Старик вскочил с линейкой в руках, устремился через класс и узрел самого себя на роковой доске.
— Что у тебя тут, негодный? — и, ринувшись на жертву, он поднял палку.
Тогда с веселым и невозмутимым видом поднялась с парты огромная фигура Эмиаса Лэя, который был на голову выше своего учителя, и та же доска опустилась на плешивую макушку сэра Виндекса Браймблекомба с таким сокрушительным ударом, что и доска и башка треснули одновременно. Бедный педагог свалился наземь и лежал замертво. Эмиас вышел из школы и спокойно пошел домой. Поразмыслив немного, он пришел к матери и заявил:
— Мама, я разбил голову учителю.
— Разбил голову, злой мальчик! — воскликнула бедная вдова. — Зачем ты это сделал?!
— Не знаю, — сокрушенно ответил Эмиас. — Я не мог удержаться. Она была такая гладкая, плешивая и круглая, — вы понимаете…
— Я понимаю. О, злой мальчик! Ты, может быть, убил его, негодный? Умер он?
— Не думаю, чтобы он умер; его макушка издала слишком сухой звук. Но не лучше ли мне пойти и рассказать все сэру Ричарду?

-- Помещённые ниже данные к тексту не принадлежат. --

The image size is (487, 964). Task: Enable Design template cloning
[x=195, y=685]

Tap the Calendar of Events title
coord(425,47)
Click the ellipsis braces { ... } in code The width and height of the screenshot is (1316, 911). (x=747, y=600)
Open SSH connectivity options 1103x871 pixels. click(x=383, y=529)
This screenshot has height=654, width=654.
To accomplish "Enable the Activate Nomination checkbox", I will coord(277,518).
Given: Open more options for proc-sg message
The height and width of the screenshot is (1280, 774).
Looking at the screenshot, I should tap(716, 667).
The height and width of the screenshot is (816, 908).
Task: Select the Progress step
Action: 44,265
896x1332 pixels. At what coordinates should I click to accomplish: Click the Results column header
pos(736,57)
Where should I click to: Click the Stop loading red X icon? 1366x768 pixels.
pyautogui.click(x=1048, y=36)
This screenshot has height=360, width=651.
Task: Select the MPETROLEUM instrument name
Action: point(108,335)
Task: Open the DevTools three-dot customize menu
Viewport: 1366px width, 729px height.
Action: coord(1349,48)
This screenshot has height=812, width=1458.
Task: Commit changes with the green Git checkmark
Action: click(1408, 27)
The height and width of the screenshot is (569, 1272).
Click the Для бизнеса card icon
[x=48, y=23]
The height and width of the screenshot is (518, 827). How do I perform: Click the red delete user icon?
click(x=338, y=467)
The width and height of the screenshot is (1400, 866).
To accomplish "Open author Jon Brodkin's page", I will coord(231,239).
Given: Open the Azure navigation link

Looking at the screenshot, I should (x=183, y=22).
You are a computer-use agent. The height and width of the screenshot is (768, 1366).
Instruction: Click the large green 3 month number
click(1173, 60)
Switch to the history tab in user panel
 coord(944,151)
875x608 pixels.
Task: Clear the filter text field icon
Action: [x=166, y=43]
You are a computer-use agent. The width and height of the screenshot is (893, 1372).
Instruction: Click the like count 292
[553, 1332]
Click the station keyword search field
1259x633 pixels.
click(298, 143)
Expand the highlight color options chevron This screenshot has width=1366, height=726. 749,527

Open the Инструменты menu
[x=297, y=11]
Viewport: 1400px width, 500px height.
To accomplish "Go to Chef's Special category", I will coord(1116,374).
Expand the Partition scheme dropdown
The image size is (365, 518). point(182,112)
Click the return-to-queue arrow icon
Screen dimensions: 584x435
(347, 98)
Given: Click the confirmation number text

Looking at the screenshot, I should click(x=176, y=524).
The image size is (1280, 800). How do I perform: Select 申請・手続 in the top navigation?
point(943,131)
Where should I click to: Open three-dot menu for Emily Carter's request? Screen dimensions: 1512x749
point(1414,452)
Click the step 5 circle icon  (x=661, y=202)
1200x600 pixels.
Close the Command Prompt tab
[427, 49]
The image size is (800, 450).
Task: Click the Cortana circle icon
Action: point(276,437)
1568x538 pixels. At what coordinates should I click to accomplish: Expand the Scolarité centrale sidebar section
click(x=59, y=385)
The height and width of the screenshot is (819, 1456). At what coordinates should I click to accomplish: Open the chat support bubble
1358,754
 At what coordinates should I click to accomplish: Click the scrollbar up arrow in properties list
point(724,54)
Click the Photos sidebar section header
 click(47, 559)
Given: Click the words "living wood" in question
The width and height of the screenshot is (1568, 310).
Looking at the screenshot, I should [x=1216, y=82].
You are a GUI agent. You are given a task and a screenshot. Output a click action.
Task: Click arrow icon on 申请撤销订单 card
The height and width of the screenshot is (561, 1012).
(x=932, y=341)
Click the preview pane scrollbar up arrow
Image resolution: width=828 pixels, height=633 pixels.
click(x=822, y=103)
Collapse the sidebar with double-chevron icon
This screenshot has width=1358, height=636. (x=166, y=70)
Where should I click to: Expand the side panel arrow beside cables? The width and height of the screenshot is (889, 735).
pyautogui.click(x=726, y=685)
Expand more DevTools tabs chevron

Бедная мать, невзирая на весь страх, с трудом могла удержаться от смеха, при виде совершенного хладнокровия Эмиаса (что было не из последних способов проявления его нахальства) и, чувствуя, что не в силах с ним справиться, по обыкновению послала его к крестному. Эмиас повторил свой рассказ. Затем сэр Ричард спросил:
— Что же он собирался сделать с тобой, молодчик?
— Ударить меня, потому что я не написал своего упражнения, а вместо того нарисовал его портрет.
— Так твое искусство испугалось побоев?
— Ничуть — я слишком привык к ним, но я был занят, а он так отчаянно торопил меня. И если бы вы только видели его плешивую голову, вы бы и сами ее разбили!
Сэр Ричард двадцать лет тому назад на том же месте — почти при тех же обстоятельствах — разбил голову отцу Виндекса Браймблекомба, своему школьному учителю. Следовательно, он мог руководствоваться собственным опытом.
— Послушай, Эмиас, кто не умеет слушаться, никогда не сумеет управлять. Если ты сам не можешь подчиниться дисциплине сейчас, ты не сможешь заставить подчиняться ей полк или экипаж, когда вырастешь. Согласен ли ты со мной, молодчик?
— Да, — сказал Эмиас.
— Тогда возвращайся сейчас же в школу, и пусть тебя высекут.
— Прекрасно, — согласился Эмиас, считая, что дешево отделался.
Между тем лишь только мальчик вышел из комнаты, сэр Ричард откинулся на спинку кресла и стал смеяться до слез.
Эмиас вернулся в школу и сообщил, что согласен быть высеченным. Старый учитель, чья макушка уже была залеплена пластырем, заплакал слезами радости над возвращением блудного сына, а затем так отхлестал его, что Эмиас целые сутки не мог об этом забыть.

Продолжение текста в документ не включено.